Song by Mac Miller featuring Ty Dolla Sign

from the album The Divine Feminine
- Released: September 16, 2016
- Studio: EastWest Studios (Los Angeles, California); Encore Studios (Burbank, California);
- Length: 8:00
- Label: REMember; Warner Bros.;
- Songwriters: Malcolm McCormick; Aja Grant; Jeff Gitelman; Sunni Colon; Dacoury Natche; Tyrone Griffin Jr.; Vic Wainstein;
- Producers: Aja Grant; DJ Dahi;

= Cinderella (Mac Miller song) =

"Cinderella" is a song by American rapper Mac Miller, featuring American singer-songwriter Ty Dolla Sign. In 2026, the song went viral on social media platform TikTok, resulting in a debut on many global charts and posthumously became his first top 40 single on the UK Singles Chart peaking at number 21.

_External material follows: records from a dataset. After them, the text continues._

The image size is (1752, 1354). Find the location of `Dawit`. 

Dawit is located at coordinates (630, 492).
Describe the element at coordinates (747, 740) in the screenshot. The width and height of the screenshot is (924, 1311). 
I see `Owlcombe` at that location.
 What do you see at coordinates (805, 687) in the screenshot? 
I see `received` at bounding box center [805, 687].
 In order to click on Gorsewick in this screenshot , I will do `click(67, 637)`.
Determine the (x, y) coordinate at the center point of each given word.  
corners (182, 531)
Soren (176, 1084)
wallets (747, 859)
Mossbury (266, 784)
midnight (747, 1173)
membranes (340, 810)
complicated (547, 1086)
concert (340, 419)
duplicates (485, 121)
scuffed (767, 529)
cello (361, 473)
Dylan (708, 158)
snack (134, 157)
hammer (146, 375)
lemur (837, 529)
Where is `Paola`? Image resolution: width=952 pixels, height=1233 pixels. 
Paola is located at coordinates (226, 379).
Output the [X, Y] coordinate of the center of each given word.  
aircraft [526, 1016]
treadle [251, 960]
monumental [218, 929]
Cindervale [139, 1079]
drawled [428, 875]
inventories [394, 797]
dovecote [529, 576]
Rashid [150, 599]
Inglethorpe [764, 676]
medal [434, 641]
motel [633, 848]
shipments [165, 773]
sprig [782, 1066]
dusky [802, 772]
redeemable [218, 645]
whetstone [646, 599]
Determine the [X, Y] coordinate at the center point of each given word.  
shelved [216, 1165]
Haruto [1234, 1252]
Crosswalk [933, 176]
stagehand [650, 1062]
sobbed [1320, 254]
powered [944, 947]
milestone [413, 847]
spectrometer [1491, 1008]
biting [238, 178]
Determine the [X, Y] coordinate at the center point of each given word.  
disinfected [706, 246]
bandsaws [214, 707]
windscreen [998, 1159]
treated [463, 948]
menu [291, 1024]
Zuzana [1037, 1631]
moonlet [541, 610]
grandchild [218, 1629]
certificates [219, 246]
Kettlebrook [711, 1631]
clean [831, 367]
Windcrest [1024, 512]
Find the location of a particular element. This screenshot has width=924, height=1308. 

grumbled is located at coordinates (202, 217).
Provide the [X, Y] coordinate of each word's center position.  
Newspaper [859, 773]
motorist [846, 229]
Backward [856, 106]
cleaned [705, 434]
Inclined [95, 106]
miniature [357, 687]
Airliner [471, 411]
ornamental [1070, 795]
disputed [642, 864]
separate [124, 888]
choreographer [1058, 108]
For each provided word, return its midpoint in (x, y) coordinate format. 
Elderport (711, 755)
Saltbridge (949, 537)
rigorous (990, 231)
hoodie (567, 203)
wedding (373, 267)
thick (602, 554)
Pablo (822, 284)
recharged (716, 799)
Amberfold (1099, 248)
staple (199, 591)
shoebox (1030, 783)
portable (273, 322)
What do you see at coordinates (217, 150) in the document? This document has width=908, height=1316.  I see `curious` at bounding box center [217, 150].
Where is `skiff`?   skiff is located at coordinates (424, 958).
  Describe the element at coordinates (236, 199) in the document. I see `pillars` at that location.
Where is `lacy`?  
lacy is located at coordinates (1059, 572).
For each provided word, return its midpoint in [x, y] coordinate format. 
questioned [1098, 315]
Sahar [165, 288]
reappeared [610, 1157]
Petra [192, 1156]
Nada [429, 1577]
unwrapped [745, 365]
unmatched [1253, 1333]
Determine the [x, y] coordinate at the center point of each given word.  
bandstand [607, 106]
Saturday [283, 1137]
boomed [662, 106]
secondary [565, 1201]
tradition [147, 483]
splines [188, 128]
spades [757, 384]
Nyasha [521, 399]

== Background and release ==
"Cinderella" was written by Mac Miller, Ty Dolla Sign, Jeff Gitelman, Sunni Colon, Vic Wainstein, and its producers, DJ Dahi and Aja Grant. In subsequent coverage of the song, Ariana Grande opined that the song was about their relationship.

==Charts==

| Chart (2026) | Peak position |
|---|---|
| Australia (ARIA) | 16 |
| Australia Hip Hop/R&B (ARIA) | 2 |
| Canada Hot 100 (Billboard) | 29 |
| Global 200 (Billboard) | 46 |
| Iceland (Billboard) | 15 |
| Ireland (IRMA) | 42 |
| Lithuania (AGATA) | 43 |
| Malaysia (IFPI) | 12 |
| Malaysia International (RIM) | 8 |
| Netherlands (Single Top 100) | 85 |
| New Zealand (Recorded Music NZ) | 7 |
| Norway (IFPI Norge) | 41 |
| Philippines Hot 100 (Billboard Philippines) | 46 |
| Portugal (AFP) | 143 |
| Sweden (Sverigetopplistan) | 100 |
| Switzerland (Schweizer Hitparade) | 40 |
| UK Singles (Official Charts) | 21 |
| UK Hip Hop/R&B (Official Charts) | 5 |
| US Billboard Hot 100 | 25 |
| US Hot R&B/Hip-Hop Songs (Billboard) | 6 |
| US Rhythmic Airplay (Billboard) | 10 |

==Certifications==

| Region | Certification | Certified units/sales |
| New Zealand (RMNZ) | Platinum | 30,000^{‡} |
| United Kingdom (BPI) | Silver | 200,000^{‡} |
| United States (RIAA) | Platinum | 1,000,000^{‡} |
^{‡} Sales+streaming figures based on certification alone.